### GEFRAGTE AUFGABE
Wandelst du die Zeilen zwischen der Zeile mit „Task: Add Roto Designo R68G 114/078 to cart“ und der Zeile mit „Action: pyautogui.click(x=799, y=1079)“, beide eingeschlossen, in eine JSON-Liste von Zeichenketten um, mit einem Eintrag pro Zeile und ohne Leerzeilen?

### GESPEICHERTE ZEILEN

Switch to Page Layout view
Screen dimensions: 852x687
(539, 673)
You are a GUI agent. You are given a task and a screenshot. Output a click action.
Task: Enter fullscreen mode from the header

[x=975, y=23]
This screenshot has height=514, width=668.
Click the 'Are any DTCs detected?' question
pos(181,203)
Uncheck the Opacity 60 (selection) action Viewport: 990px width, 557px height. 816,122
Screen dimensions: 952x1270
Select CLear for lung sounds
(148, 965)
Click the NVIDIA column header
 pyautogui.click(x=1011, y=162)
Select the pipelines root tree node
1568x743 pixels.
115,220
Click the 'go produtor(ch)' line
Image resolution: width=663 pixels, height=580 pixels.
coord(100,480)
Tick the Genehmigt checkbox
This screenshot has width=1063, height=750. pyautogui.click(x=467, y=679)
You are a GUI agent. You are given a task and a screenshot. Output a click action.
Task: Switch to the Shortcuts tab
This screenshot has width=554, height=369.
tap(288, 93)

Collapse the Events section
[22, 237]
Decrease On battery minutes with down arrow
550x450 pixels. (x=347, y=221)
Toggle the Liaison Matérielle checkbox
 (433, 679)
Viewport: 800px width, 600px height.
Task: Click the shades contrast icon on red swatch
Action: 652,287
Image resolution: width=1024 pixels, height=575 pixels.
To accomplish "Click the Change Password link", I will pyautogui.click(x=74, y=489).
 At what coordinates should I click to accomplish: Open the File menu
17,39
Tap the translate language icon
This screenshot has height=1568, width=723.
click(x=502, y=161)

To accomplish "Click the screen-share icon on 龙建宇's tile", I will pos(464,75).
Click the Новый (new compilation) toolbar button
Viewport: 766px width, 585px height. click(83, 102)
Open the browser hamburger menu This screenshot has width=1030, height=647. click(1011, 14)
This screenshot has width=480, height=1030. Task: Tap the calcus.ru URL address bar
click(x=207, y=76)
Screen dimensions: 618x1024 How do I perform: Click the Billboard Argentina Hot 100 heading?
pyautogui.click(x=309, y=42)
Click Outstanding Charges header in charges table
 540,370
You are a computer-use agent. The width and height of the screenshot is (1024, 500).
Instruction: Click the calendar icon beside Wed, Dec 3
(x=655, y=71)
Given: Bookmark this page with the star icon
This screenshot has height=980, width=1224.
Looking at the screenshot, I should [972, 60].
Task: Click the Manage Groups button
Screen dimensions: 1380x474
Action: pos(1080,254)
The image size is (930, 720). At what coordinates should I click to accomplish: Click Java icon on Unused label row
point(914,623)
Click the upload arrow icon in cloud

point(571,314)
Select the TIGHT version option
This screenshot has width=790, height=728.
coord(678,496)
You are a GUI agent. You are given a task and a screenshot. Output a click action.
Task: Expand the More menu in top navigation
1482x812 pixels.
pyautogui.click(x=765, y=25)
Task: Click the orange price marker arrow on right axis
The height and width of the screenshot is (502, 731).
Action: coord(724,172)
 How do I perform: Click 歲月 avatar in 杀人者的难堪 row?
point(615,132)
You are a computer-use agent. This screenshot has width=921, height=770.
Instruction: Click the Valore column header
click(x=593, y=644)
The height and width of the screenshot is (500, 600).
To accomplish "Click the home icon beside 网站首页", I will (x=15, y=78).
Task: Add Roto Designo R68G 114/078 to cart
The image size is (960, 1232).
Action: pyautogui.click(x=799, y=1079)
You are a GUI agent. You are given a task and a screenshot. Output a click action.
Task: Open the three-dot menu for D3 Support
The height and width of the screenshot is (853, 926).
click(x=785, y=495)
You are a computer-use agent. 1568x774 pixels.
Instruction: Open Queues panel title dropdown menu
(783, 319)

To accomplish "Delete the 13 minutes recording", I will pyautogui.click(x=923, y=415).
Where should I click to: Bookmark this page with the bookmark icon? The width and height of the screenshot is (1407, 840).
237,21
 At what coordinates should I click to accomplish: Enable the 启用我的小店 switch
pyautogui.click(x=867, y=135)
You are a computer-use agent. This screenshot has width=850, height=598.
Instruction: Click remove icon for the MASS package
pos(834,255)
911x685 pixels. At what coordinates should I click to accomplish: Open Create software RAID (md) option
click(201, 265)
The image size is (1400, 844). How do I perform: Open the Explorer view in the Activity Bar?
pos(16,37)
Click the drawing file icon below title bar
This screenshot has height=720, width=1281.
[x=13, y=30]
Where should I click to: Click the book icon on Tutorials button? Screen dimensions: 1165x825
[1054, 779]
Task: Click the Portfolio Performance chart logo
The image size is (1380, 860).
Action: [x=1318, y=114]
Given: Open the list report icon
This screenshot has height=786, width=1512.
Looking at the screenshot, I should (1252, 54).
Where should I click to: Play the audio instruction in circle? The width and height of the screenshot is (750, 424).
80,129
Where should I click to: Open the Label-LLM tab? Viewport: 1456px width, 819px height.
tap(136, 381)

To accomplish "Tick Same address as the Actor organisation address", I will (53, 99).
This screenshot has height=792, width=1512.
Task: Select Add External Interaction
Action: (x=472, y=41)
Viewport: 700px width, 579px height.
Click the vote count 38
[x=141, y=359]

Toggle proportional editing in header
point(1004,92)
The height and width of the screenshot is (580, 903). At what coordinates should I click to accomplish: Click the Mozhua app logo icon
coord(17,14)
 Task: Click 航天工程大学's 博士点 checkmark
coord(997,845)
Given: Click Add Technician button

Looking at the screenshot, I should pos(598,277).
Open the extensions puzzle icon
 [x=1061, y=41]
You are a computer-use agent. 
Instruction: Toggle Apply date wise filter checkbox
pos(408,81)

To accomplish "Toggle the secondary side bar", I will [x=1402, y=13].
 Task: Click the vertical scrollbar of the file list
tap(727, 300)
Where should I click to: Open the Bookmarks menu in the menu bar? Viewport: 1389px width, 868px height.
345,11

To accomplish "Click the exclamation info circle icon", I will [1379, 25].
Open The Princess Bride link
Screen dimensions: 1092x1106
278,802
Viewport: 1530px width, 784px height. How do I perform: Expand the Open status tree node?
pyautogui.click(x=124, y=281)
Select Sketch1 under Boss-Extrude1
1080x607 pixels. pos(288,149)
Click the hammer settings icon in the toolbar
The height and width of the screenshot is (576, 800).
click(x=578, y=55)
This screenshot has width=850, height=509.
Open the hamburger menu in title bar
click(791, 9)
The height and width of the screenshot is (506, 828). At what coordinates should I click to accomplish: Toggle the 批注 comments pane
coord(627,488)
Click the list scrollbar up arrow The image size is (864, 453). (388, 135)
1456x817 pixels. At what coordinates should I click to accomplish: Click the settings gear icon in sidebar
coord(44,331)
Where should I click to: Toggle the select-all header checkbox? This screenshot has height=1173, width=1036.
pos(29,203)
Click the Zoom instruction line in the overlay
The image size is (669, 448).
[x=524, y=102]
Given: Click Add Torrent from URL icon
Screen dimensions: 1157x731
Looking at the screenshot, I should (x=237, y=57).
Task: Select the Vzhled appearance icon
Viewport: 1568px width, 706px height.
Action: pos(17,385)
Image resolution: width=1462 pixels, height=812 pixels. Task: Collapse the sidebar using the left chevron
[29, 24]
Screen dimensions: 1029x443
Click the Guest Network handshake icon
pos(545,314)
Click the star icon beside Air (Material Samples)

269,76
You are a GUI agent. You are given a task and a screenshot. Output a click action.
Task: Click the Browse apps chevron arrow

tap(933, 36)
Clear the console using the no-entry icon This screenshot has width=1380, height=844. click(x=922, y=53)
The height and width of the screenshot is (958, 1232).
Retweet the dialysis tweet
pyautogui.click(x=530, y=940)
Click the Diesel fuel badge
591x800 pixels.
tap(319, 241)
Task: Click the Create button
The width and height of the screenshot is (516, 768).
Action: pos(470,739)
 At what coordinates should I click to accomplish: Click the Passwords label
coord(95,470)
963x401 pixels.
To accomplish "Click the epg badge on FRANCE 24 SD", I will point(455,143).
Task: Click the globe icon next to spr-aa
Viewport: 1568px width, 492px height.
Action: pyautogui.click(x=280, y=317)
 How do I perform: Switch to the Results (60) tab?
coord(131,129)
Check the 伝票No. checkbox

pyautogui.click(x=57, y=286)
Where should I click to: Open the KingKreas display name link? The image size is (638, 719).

### LÖSUNG
[
  "Task: Add Roto Designo R68G 114/078 to cart",
  "The image size is (960, 1232).",
  "Action: pyautogui.click(x=799, y=1079)"
]